In this screen, Andrew Ng says that since the range of x1 (size in sqr feet) is bigger than the range of x2 (no. of bedrooms), w1 would be smaller than w2. This makes variables x1 and x2 contribute the same amount to the final price.

But what if, in real life, one variable contributed more to a house’s price than the other?

For example, in a society that values comfort more than privacy, the number of bedrooms would add much less value to the selling price, compared to the area of the house. In this case, x1’s weight should have a much bigger value than shown in the tutorial. If the need for more area is high enough, it could even come equal to w2.

So why do we do feature scaling? Why is this an almost-standard pre-processing procedure?

1 Like

Hello @Govarthenan_Rajadura,

We will let the the features’ associated weights to decide what contribute more. Since it is the training algorithm and the training dataset that decide the optimal weights, we are actually letting the algorithm and the data to decide what contribute more.

Because we want to train the model more efficiently. The slide included in this post should explain that. You might read the post for more, or go back to that video for Andrew’s explanation.

In short, the focus here is about training efficiency. Your concern of what contributes more is addressed by the weights.


1 Like

That’s a good question :slight_smile:

According to your question, what I can see you are comparing x1 and x2, means comparing the size of the housing price in square feet to the number of bedrooms, but if you see when Professor Andrew Ng is calculating housing Price value he includes w1 and w2 for price calculation together. So one needs to understand here checking the housing price is not in comparison with size of the house only or number of bedrooms only. it is basically getting the housing price with the best of combinations where one can be higher than the other or vice versa.

Price of house is calculated together with size of house in square feet and number of bedrooms.

The feature scaling here basically does comparison with different features added together which gives you a better deal.

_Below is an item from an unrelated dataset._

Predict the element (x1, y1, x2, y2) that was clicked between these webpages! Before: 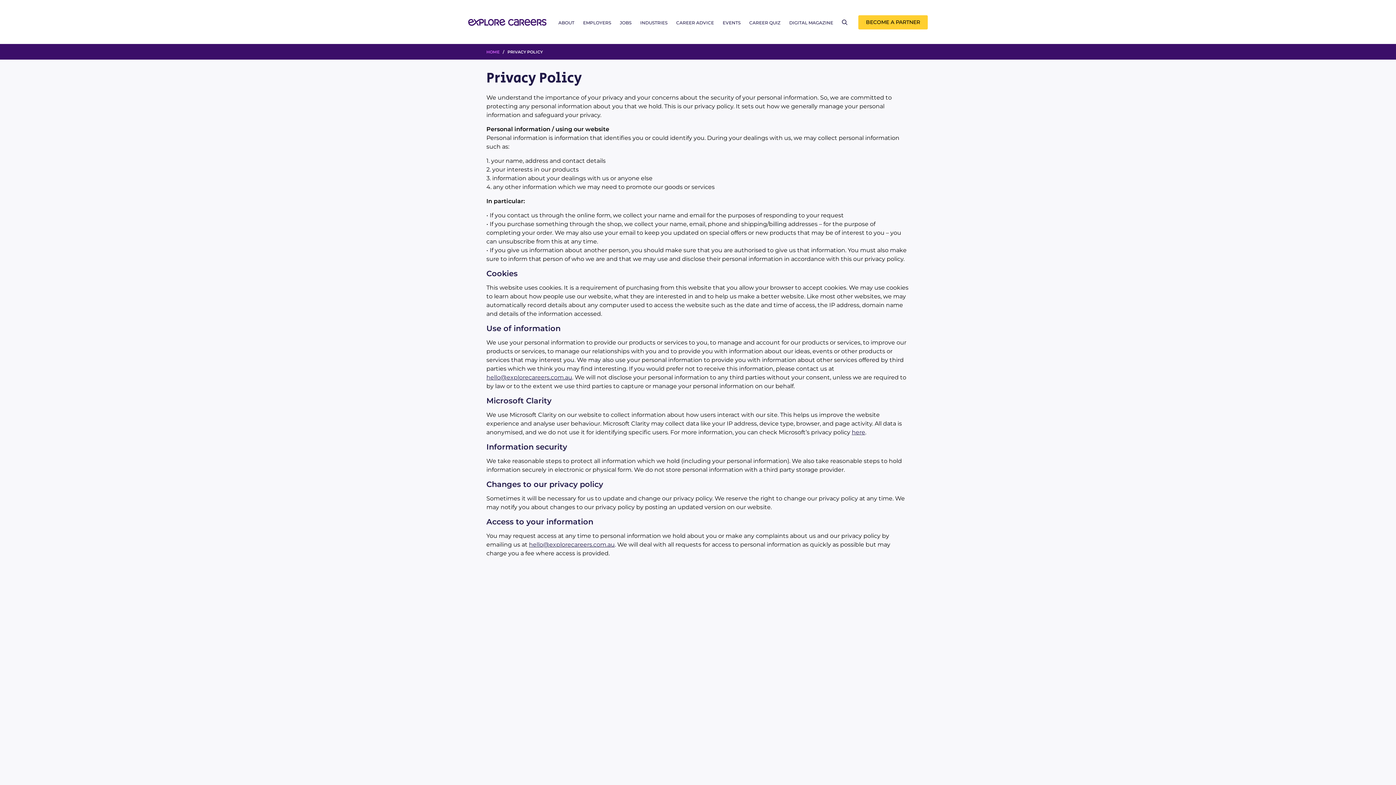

Like as you said people now prefer comfort more than privacy, so comfort for someone could be combination of bigger x1 and less x2 leading to better housing price or for someone it could be lesser x1(in lesser square feet) having an extra bedroom that is x2 to have a better housing price prediction.

Hope you got the point.


This housing price is famous example in multiple linear regression analysis. Here Andrew Ng only include two feature scaling, where in one of the same study we further go ahead and add number of bathroom, presence or absence of garage, Air conditioning, underground storage etc. These all factors are added and then housing price analysis is done. This example is very well explained in Statistic with SAS which is Coursera course.


I think you mean linear regression, since we’re predicting house prices, not classifications.

1 Like

Thank you for correcting I meant multiple linear aggression.

Although one can also use linear regression to model non-linear relationships with the response variable by adding polynomials, such as squared or cubed terms, or you can add interactions to your model. One should also notice even if we are adding polynomials we still have a linear model despite the exponents on the predictor variables. That’s because these polynomial models are linear in the parameters.